◆ Source text ◆
Freezing at sea has therefore an important role in world fisheries. A look at a map will show that large areas of ocean are far distant from any centres of population or even land, and many potential fisheries are therefore unexploitable without a method of preserving the fish for long sea voyages. Only quick freezing and low temperature storage has so far satisfied this need and, as traditional near water fisheries become overfished or are unable to satisfy the growing demands of an ever increasing population, freezing at sea will become more and more necessary.
Fish frozen at sea may be frozen whole, immediately after catching and when thawed on shore, can then be used in much the same way as fish traditionally preserved in ice. Alternatively, the fishing vessel can operate as a fish processing factory and the fish may then be filleted, packaged and frozen, and the waste products converted to fish meal and oil.
Freezing of the whole fish has the following advantage over processing before freezing. The number of crew required is not much greater that for a fishing vessel of comparable size preserves its catch in ice. Processing equipment and factory deck space, are a good deal less. The whole fish, when thawed after landing, are available for any form of traditional processing. The problems associated with freezing newly caught fish are less with whole fish than fillets. For the above reasons, it may therefore be advisable as a first step for a developing country to freeze whole fish and progress to a factory-freezer operation as the situation demands.

◆ Data for review ◆

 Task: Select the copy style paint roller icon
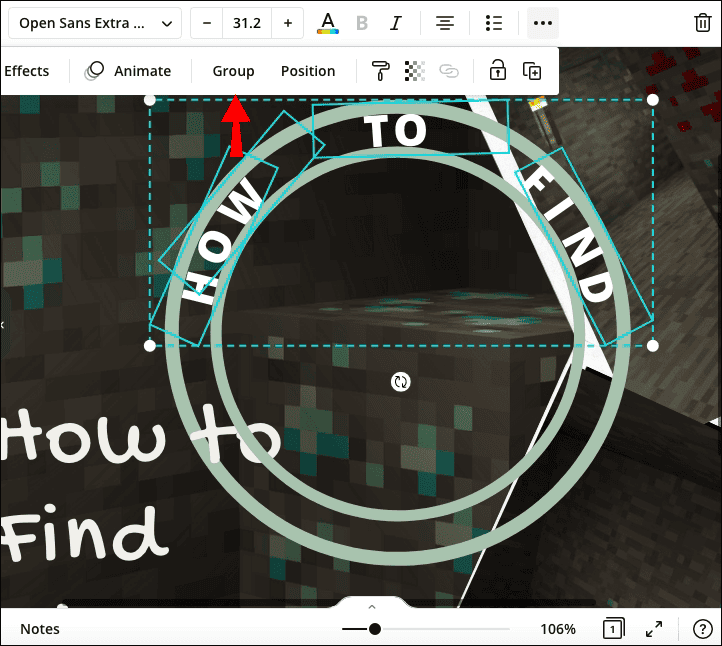[380, 71]
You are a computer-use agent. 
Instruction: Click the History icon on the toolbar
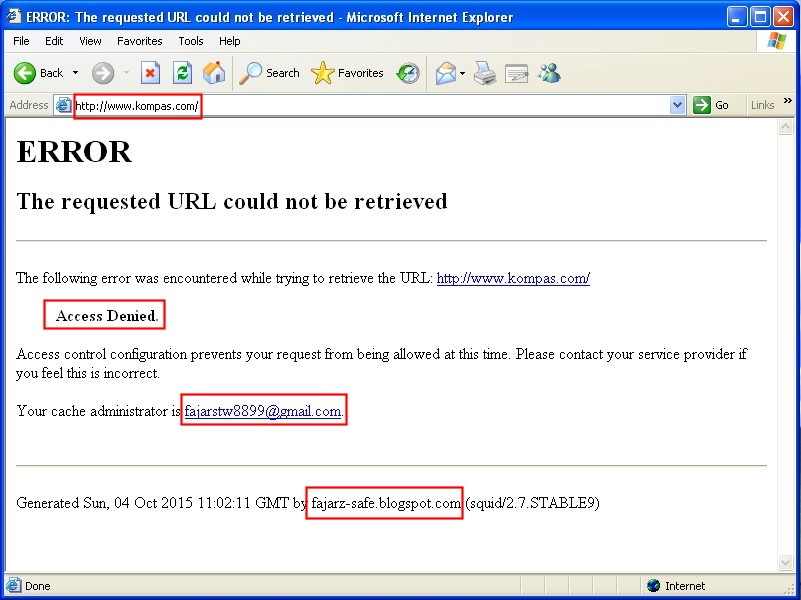408,73
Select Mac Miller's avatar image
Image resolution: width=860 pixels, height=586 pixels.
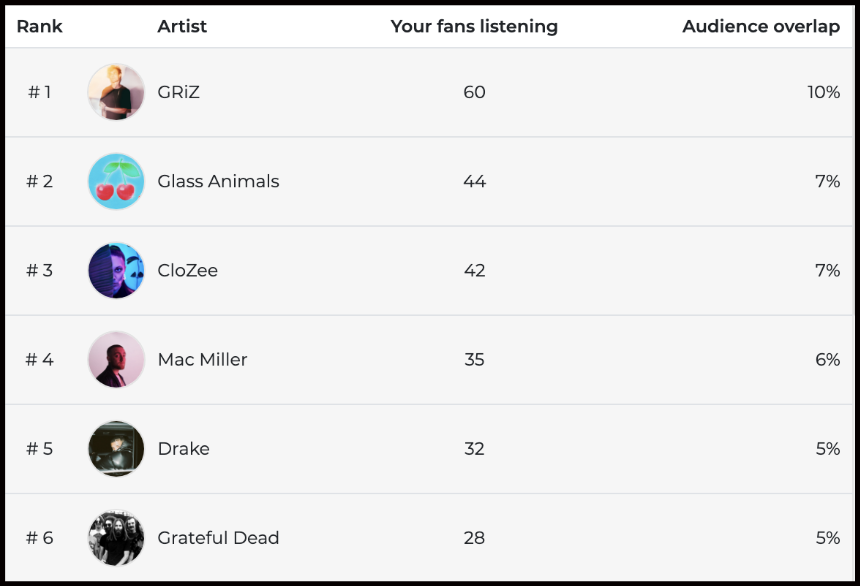tap(116, 359)

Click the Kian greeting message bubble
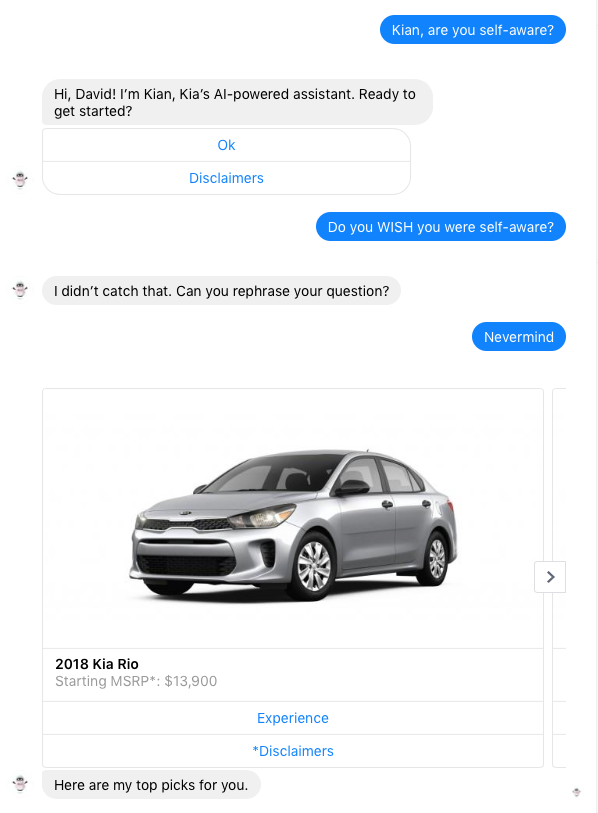pos(237,102)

◆ Task statement ◆
Transcribe the stretch of the passage on freezing fish at sea from "Fish frozen at" through "meal and oil.".

◆ Reply ◆
Fish frozen at sea may be frozen whole, immediately after catching and when thawed on shore, can then be used in much the same way as fish traditionally preserved in ice. Alternatively, the fishing vessel can operate as a fish processing factory and the fish may then be filleted, packaged and frozen, and the waste products converted to fish meal and oil.